A Leveraged Learning Network
Growing recognition of the importance of supply chain management has prompted firms in the automotive industry to adopt new practices, including tiered supplier partnerships and supplier associations. While these approaches have been successful in the automotive industry, they may not be applicable to all firms. As an alternative, the authors propose the leveraged learning network. They use the experience of the High-Performance Manufacturing (HPM) Supplier Consortium developed by Allen Bradley Canada, a manufacturer of electric control panels, to explain how these networks operate and the results they achieve.
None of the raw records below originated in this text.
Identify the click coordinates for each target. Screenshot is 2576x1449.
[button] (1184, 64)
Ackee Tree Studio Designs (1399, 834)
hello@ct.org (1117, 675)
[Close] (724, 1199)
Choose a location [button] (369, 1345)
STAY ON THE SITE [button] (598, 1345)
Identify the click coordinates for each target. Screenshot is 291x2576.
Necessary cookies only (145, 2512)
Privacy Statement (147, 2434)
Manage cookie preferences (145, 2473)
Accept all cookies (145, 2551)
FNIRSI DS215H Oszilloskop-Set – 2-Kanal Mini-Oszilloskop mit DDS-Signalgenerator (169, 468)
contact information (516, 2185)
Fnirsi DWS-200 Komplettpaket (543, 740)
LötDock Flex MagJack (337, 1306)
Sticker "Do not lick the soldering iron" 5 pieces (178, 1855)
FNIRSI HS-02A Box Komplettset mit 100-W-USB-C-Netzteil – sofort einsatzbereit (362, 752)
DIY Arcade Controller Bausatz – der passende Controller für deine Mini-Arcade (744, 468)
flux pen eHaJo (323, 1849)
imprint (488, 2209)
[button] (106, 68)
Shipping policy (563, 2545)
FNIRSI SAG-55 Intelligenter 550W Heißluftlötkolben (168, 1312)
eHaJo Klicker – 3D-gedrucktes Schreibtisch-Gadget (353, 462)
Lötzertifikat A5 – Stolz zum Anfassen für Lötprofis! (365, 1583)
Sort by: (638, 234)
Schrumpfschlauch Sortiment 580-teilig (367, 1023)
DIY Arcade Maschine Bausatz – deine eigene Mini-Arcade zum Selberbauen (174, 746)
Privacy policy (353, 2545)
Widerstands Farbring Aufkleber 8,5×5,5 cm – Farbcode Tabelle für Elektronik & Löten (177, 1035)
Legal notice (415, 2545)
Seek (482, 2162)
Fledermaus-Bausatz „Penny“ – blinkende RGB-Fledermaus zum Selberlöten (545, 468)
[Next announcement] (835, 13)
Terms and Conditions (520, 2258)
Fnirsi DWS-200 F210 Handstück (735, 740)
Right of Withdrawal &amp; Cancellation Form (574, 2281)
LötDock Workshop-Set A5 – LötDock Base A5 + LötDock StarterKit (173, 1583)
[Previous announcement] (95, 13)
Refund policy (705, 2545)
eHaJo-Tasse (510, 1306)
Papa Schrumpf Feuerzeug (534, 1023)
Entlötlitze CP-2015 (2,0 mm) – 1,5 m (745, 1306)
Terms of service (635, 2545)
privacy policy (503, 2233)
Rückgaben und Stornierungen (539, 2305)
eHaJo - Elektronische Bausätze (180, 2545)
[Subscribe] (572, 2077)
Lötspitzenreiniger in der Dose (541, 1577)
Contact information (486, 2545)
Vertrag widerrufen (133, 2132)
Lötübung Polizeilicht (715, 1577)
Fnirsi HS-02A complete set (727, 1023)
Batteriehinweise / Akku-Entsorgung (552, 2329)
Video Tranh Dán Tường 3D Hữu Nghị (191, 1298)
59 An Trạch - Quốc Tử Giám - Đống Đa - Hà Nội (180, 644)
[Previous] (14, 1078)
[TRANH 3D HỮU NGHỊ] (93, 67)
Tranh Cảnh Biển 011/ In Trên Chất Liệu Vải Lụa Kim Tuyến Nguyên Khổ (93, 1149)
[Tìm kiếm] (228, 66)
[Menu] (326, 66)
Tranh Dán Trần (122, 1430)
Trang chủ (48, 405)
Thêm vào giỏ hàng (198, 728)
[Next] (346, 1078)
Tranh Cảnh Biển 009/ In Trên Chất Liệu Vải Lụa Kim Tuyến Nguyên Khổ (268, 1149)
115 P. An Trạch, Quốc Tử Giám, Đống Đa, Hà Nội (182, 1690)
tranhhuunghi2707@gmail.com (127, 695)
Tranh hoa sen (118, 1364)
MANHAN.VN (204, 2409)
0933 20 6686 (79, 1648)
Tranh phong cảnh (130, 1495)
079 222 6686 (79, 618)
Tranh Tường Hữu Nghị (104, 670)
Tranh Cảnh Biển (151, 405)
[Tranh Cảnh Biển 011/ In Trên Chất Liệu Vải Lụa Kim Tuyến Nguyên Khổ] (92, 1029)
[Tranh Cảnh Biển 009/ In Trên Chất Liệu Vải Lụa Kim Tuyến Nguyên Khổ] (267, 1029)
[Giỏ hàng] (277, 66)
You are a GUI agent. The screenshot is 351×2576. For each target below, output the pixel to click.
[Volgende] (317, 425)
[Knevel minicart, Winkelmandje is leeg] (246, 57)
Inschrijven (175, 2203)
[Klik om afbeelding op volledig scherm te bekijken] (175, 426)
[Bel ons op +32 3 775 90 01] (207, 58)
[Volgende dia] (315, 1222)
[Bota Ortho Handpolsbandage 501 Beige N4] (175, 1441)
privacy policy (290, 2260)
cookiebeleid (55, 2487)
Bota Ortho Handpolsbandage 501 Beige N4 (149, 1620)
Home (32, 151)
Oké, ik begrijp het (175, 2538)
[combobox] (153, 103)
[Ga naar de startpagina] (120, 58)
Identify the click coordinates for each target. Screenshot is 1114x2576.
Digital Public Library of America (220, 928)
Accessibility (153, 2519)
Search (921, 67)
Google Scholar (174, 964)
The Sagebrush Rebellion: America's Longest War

The leveraged learning network is appropriate in cases where the buyer needs to improve supplier performance but lacks the power to compel the necessary improvements. Allen Bradley's initiatives to enhance supplier performance led to the development of a supply consortium; a reorganization culminated in the creation of HPM, a consortium of independent suppliers whose goal is "to work together to enable each member to optimize its competitiveness . . . using shared resources and experience."
The consortium conducts a variety of education programs. A facilitator ensures that ideas and information flow continuously among the membership. Allen Bradley has greatly benefited from the suppliers' efforts to strive for world-class standards through reductions in defects, prices, and lead times; greater conformance to schedules; and better service. At the same time, the leveraged learning network poses difficulties, such as the buyer's forfeiture of control over membership and the need to dismiss members who fail to contribute sufficiently to the learning process.
The challenge for managers and researchers is to determine the best conditions under which to choose either the tiered supplier partnership approach or the learning leveraged network. While the latter offers many potential opportunities, much work needs to be done to explore further its costs, benefits, and limitations.